>> Start Supplied material
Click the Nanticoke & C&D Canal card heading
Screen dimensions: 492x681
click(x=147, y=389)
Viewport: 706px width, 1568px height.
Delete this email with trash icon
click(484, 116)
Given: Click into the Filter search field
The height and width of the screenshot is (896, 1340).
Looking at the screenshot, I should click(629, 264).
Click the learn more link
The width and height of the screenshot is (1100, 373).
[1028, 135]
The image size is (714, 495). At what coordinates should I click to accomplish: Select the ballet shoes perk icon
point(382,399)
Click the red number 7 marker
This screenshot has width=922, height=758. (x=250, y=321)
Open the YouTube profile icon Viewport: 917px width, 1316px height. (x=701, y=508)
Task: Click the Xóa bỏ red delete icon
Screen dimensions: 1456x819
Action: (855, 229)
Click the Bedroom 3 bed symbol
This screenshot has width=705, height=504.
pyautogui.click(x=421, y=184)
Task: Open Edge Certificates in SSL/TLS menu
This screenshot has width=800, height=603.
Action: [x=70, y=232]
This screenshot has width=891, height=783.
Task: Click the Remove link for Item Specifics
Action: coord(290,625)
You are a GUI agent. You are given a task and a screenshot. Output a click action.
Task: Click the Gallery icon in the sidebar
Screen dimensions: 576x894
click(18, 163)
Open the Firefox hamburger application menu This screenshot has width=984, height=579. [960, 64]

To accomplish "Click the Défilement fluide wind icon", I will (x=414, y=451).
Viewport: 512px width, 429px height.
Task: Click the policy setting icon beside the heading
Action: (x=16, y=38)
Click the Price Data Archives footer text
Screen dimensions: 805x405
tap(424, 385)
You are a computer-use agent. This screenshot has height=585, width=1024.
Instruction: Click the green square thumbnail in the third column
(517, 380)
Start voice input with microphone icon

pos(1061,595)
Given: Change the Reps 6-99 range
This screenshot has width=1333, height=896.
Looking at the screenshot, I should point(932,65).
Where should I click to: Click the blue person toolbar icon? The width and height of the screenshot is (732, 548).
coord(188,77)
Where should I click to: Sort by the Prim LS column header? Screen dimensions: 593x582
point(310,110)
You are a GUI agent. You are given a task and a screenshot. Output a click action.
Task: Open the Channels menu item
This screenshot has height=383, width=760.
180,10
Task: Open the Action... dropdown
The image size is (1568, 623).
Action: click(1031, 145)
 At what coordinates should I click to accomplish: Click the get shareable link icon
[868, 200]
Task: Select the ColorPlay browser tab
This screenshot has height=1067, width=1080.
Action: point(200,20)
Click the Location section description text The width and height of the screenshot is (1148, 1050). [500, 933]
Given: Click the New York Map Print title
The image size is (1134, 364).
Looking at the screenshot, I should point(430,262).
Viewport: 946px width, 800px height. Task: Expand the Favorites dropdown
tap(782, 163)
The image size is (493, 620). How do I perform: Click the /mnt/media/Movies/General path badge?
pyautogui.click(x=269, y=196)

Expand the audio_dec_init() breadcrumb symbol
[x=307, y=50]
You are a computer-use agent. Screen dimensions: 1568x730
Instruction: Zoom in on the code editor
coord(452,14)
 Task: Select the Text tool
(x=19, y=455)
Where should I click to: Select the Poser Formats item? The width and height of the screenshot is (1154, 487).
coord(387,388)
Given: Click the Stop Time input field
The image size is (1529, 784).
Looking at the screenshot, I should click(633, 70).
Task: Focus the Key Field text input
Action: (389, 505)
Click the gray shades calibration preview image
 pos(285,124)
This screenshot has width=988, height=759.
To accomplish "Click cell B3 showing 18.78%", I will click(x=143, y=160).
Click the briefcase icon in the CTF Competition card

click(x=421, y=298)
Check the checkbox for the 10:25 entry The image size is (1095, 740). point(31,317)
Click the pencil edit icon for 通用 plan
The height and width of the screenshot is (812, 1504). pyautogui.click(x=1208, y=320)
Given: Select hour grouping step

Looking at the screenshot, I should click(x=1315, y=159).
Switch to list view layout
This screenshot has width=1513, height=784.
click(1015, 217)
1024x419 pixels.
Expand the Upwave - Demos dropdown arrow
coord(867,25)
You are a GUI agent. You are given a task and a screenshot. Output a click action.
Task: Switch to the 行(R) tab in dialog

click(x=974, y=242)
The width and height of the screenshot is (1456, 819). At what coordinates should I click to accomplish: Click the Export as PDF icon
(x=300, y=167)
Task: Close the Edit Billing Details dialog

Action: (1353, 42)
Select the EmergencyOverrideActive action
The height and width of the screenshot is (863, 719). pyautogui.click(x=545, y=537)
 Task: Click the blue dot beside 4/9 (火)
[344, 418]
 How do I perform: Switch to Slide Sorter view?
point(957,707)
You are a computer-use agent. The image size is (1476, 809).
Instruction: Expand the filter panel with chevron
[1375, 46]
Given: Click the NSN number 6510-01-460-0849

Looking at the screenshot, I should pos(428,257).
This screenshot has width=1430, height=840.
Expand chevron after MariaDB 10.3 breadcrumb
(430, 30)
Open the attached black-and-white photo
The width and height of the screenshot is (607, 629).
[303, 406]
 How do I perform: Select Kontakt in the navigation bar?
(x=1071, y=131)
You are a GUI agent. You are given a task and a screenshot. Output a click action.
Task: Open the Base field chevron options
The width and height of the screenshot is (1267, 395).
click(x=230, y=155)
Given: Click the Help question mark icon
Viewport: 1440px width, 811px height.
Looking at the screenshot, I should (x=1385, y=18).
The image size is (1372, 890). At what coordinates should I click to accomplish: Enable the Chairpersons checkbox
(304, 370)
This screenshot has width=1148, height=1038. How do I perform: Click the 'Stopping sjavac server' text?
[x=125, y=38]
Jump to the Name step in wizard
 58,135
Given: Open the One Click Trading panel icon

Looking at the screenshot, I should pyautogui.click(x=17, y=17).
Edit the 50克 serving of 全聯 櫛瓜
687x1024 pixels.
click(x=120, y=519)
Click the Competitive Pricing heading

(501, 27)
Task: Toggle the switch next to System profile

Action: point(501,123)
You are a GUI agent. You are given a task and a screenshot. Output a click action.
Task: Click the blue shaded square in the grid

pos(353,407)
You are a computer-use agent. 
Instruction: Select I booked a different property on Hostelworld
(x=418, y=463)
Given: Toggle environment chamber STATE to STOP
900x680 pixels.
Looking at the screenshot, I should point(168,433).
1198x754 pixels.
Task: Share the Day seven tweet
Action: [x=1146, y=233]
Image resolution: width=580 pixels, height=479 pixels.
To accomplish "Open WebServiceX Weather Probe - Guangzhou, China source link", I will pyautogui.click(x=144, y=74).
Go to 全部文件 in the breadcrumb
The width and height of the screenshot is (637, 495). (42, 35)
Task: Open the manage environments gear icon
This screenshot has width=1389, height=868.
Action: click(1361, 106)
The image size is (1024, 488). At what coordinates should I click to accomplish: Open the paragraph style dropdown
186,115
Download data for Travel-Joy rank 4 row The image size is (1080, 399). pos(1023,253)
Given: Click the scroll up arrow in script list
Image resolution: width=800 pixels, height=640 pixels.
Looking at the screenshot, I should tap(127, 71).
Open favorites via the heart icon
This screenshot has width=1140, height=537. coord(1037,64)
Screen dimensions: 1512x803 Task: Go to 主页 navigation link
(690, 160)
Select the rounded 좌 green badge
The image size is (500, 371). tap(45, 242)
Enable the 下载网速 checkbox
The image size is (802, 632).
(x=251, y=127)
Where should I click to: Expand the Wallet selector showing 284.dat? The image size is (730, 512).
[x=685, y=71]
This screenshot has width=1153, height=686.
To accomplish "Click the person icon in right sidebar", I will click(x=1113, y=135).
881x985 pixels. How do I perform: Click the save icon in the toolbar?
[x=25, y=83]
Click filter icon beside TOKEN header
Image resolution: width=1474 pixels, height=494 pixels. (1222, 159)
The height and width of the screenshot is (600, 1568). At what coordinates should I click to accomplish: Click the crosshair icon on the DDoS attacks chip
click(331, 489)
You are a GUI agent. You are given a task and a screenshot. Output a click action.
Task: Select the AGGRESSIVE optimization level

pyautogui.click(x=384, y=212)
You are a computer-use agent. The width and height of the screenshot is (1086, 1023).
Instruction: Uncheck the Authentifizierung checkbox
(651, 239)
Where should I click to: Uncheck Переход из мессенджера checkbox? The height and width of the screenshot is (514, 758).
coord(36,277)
>> End Supplied material
Task brief: Express the lines of the entries as a Markdown table with the columns Row and Line, covering only the stretch from the first line of the entries through the line containing "[1028, 135]". Include both ends, number each line in order, and leave out blank lines.

Output of the task:
| Row | Line |
|---|---|
| 1 | Click the Nanticoke & C&D Canal card heading |
| 2 | Screen dimensions: 492x681 |
| 3 | click(x=147, y=389) |
| 4 | Viewport: 706px width, 1568px height. |
| 5 | Delete this email with trash icon |
| 6 | click(484, 116) |
| 7 | Given: Click into the Filter search field |
| 8 | The height and width of the screenshot is (896, 1340). |
| 9 | Looking at the screenshot, I should click(629, 264). |
| 10 | Click the learn more link |
| 11 | The width and height of the screenshot is (1100, 373). |
| 12 | [1028, 135] |